- SHORT TASK A -
List the name of every parameter of the function recombine_plane_reference in the post on optimizing a Rust loop below.

- DOCUMENT EXCERPT -
After the post about optimization, Kostya and many commenters (me included) discussed a bit about if there are better ways to optimize that loop without using unsafe code.
Kostya provided me with a test function and multiple implementations from him and I polished and benchmarked the whole thing.
The code
I put the code in a simple project, initially it was a simple main.rs
and then it grew a little.
All it started with this function:
pub fn recombine_plane_reference( src: &[i16], sstride: usize, dst: &mut [u8], dstride: usize, w: usize, h: usize, ) { let mut idx0 = 0; let mut idx1 = w / 2; let mut idx2 = (h / 2) * sstride; let mut idx3 = idx2 + idx1; let mut oidx0 = 0; let mut oidx1 = dstride; for _ in 0..(h / 2) { for x in 0..(w / 2) { let p0 = src[idx0 + x]; let p1 = src[idx1 + x]; let p2 = src[idx2 + x]; let p3 = src[idx3 + x]; let s0 = p0.wrapping_add(p2); let d0 = p0.wrapping_sub(p2); let s1 = p1.wrapping_add(p3); let d1 = p1.wrapping_sub(p3); let o0 = s0.wrapping_add(s1).wrapping_add(2); let o1 = d0.wrapping_add(d1).wrapping_add(2); let o2 = s0.wrapping_sub(s1).wrapping_add(2); let o3 = d0.wrapping_sub(d1).wrapping_add(2); dst[oidx0 + x * 2 + 0] = clip8(o0.wrapping_shr(2).wrapping_add(128)); dst[oidx0 + x * 2 + 1] = clip8(o1.wrapping_shr(2).wrapping_add(128)); dst[oidx1 + x * 2 + 0] = clip8(o2.wrapping_shr(2).wrapping_add(128)); dst[oidx1 + x * 2 + 1] = clip8(o3.wrapping_shr(2).wrapping_add(128)); } idx0 += sstride; idx1 += sstride; idx2 += sstride; idx3 += sstride; oidx0 += dstride * 2; oidx1 += dstride * 2; } }
Benchmark
Kostya used perf to measure the number of samples it takes over a large number of iterations, I wanted to make the benchmark a little more portable so I used the time::PreciseTime Rust provides to measure something a little more coarse, but good enough for our purposes.
We want to see if rewriting the loop using unsafe pointers or using high level iterators provides a decent speedup, no need to be overly precise.
NB: I decided to not use the bencher utility provided with nightly rust to make the code even easier to use.
+fn benchme<F>(name: &str, n: usize, mut f: F) + where F : FnMut() { + let start = PreciseTime::now(); + for _ in 0..n { + f(); + } + let end = PreciseTime::now(); + println!("Runtime {} {}", name, start.to(end)); +}
# cargo run --release
Unsafe code
Both me and Kostya have a C background so for him (and for me), was sort of natural embracing unsafe {}
and use the raw pointers like we are used to.

- SHORT TASK B -
Scale the part of the listing below that opens with the line containing "elokuu 2022 (230, 281)" and closes with the line containing "huhtikuu 2024 (232, 226)", giving every line in that span again in full with each coordinate multiplied by 2.5 and rounded to a whole number, halves rounded up. Return only those lines.

- RECORDS FOR THIS TASK -

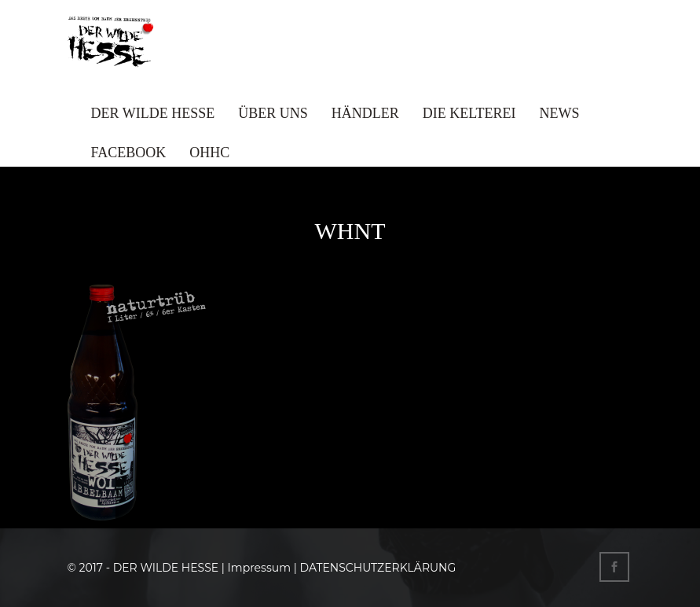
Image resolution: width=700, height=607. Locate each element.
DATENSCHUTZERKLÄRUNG (377, 568)
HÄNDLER (365, 113)
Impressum (259, 568)
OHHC (209, 153)
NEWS (559, 113)
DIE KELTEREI (469, 113)
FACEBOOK (129, 153)
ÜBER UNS (273, 113)
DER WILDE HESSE (153, 113)
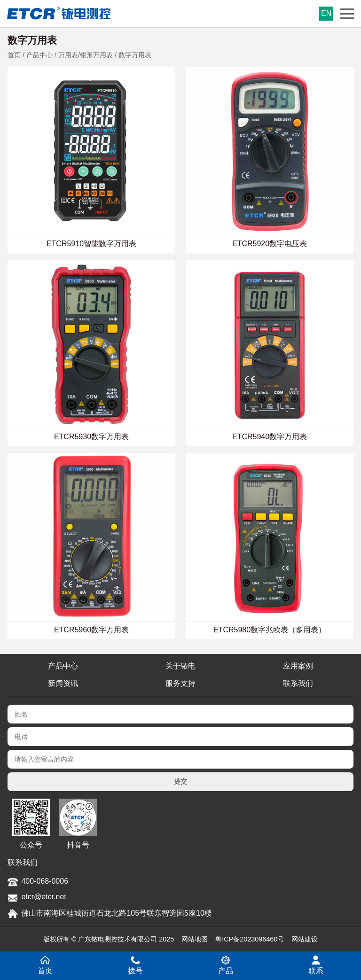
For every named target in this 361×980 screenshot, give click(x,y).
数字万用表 (135, 55)
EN (326, 13)
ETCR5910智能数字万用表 (91, 243)
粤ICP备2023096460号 (250, 939)
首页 (14, 55)
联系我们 (298, 683)
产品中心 (39, 55)
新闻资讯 (63, 683)
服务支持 (180, 683)
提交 (180, 781)
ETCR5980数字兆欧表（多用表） (269, 630)
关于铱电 (180, 666)
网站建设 (305, 939)
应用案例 (298, 666)
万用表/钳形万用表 (86, 55)
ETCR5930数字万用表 (91, 436)
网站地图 (195, 939)
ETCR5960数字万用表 (91, 630)
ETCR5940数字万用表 (269, 436)
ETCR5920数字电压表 (269, 243)
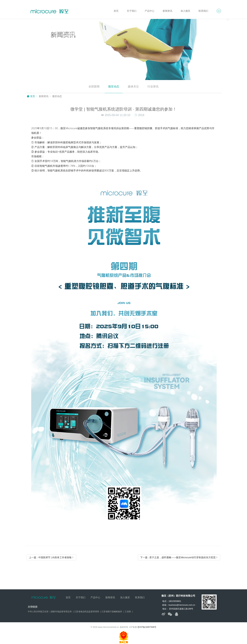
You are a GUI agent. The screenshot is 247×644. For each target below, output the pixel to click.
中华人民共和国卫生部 (38, 612)
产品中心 (150, 11)
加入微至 (185, 11)
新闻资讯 (168, 11)
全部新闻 (94, 86)
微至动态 (114, 86)
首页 (116, 11)
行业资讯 (153, 86)
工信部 (128, 612)
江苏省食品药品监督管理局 (86, 612)
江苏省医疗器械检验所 (112, 612)
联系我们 (203, 11)
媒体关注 (133, 86)
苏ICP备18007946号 (147, 627)
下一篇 (179, 557)
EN (219, 11)
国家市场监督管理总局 (61, 612)
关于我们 (132, 11)
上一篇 (52, 557)
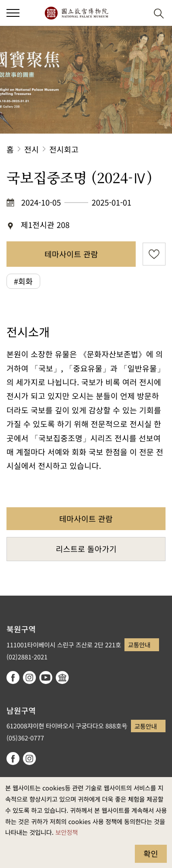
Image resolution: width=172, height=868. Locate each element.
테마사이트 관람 (71, 254)
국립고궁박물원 (76, 13)
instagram (29, 678)
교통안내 (139, 644)
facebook (13, 678)
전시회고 (64, 149)
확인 (151, 853)
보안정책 (67, 832)
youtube (46, 678)
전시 (32, 149)
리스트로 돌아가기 (86, 549)
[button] (137, 13)
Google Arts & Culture (62, 678)
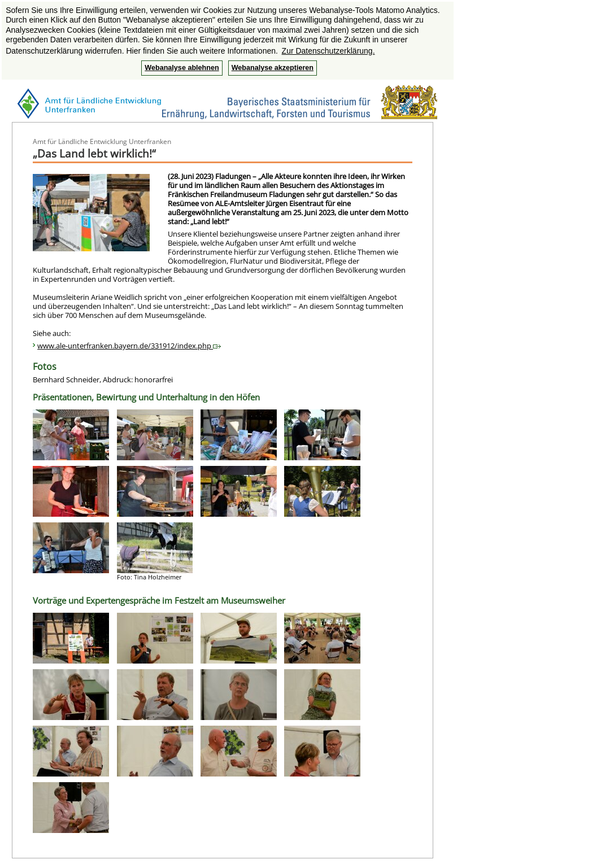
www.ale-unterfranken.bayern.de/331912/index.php (129, 346)
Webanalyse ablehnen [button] (181, 68)
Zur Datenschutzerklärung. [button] (328, 51)
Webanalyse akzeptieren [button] (272, 68)
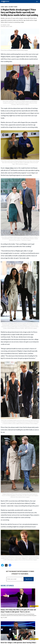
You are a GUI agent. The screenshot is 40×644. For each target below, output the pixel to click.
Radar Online (10, 168)
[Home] (5, 2)
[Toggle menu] (37, 2)
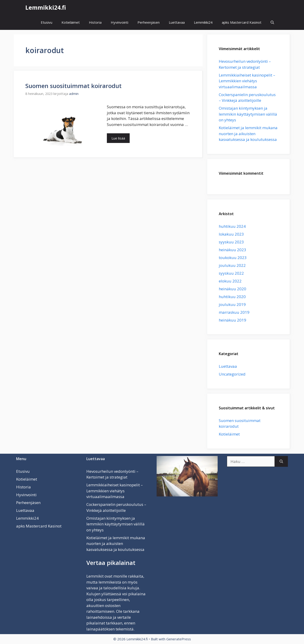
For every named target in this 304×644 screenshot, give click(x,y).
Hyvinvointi (119, 22)
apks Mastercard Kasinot (242, 22)
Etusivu (47, 22)
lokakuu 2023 (231, 234)
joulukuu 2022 (232, 265)
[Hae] (281, 462)
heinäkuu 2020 (232, 289)
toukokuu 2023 (233, 258)
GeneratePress (179, 639)
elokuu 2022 (230, 281)
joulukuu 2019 (232, 304)
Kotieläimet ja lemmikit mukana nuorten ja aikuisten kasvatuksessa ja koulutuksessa (248, 134)
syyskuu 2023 (231, 242)
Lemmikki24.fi (46, 7)
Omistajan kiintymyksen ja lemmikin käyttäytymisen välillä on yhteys (248, 114)
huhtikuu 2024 (232, 226)
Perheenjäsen (148, 22)
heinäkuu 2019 (232, 320)
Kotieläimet (71, 22)
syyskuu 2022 (231, 273)
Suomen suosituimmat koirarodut (73, 86)
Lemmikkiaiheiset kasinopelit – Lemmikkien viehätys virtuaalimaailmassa (247, 81)
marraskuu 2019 (234, 312)
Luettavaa (177, 22)
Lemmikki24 (203, 22)
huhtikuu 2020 (232, 296)
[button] (272, 22)
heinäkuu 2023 (232, 250)
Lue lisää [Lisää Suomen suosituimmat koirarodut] (118, 138)
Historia (95, 22)
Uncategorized (232, 374)
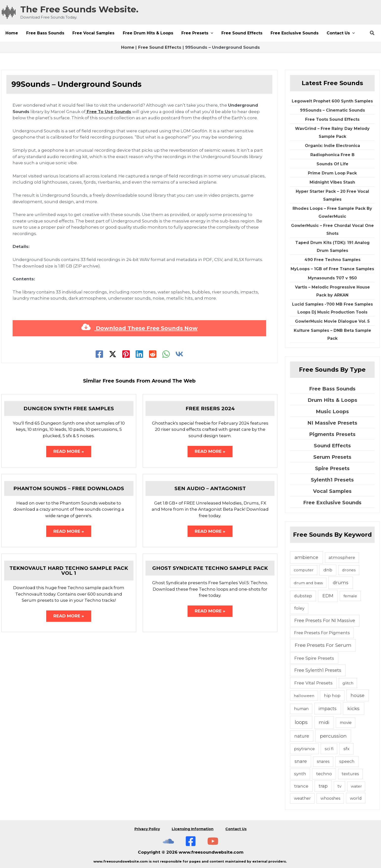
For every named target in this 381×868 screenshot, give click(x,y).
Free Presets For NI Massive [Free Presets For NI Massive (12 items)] (324, 620)
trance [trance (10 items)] (301, 786)
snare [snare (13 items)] (301, 761)
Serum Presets (332, 457)
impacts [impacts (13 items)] (327, 708)
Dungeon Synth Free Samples (69, 408)
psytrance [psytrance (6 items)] (304, 749)
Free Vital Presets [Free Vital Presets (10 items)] (313, 683)
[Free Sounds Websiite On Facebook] (190, 839)
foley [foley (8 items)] (299, 608)
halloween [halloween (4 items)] (304, 696)
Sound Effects (332, 445)
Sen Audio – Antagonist (210, 489)
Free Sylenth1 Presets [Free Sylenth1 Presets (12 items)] (318, 670)
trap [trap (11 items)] (323, 786)
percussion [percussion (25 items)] (333, 736)
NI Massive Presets (332, 423)
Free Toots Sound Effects (332, 119)
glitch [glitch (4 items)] (348, 683)
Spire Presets (332, 468)
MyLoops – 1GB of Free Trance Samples (332, 269)
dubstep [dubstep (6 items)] (303, 596)
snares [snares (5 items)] (323, 762)
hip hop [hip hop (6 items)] (332, 695)
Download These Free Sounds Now (139, 328)
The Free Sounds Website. (79, 9)
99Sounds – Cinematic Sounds (332, 110)
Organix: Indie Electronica (333, 146)
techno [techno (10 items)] (324, 774)
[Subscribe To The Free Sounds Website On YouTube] (213, 839)
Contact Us (236, 828)
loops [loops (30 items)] (301, 722)
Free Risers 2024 (210, 408)
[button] (196, 33)
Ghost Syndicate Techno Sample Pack (210, 568)
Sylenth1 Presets (332, 480)
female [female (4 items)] (350, 596)
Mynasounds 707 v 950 (332, 278)
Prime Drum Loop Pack (332, 173)
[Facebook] (99, 354)
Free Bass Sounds (332, 389)
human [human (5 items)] (301, 709)
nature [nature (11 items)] (302, 736)
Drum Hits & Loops (333, 400)
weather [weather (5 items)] (303, 798)
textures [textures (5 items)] (350, 774)
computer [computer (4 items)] (304, 570)
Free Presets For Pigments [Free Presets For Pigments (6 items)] (322, 632)
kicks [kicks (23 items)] (353, 708)
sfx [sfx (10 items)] (346, 748)
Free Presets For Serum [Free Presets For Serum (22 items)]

- RESPONSE A -
src, sstride, dst, dstride, w, h

- RESPONSE B -
elokuu 2022 (575, 703)
joulukuu 2019 (580, 760)
Kotieläimet ja lemmikit mukana nuorten ja aikuisten kasvatuksessa ja koulutuksessa (620, 335)
syyskuu 2023 (578, 605)
Lemmikki24.fi (115, 18)
Omistajan kiintymyksen ja lemmikin käyttäytymisen välillä on yhteys (620, 285)
huhtikuu 2024 (580, 565)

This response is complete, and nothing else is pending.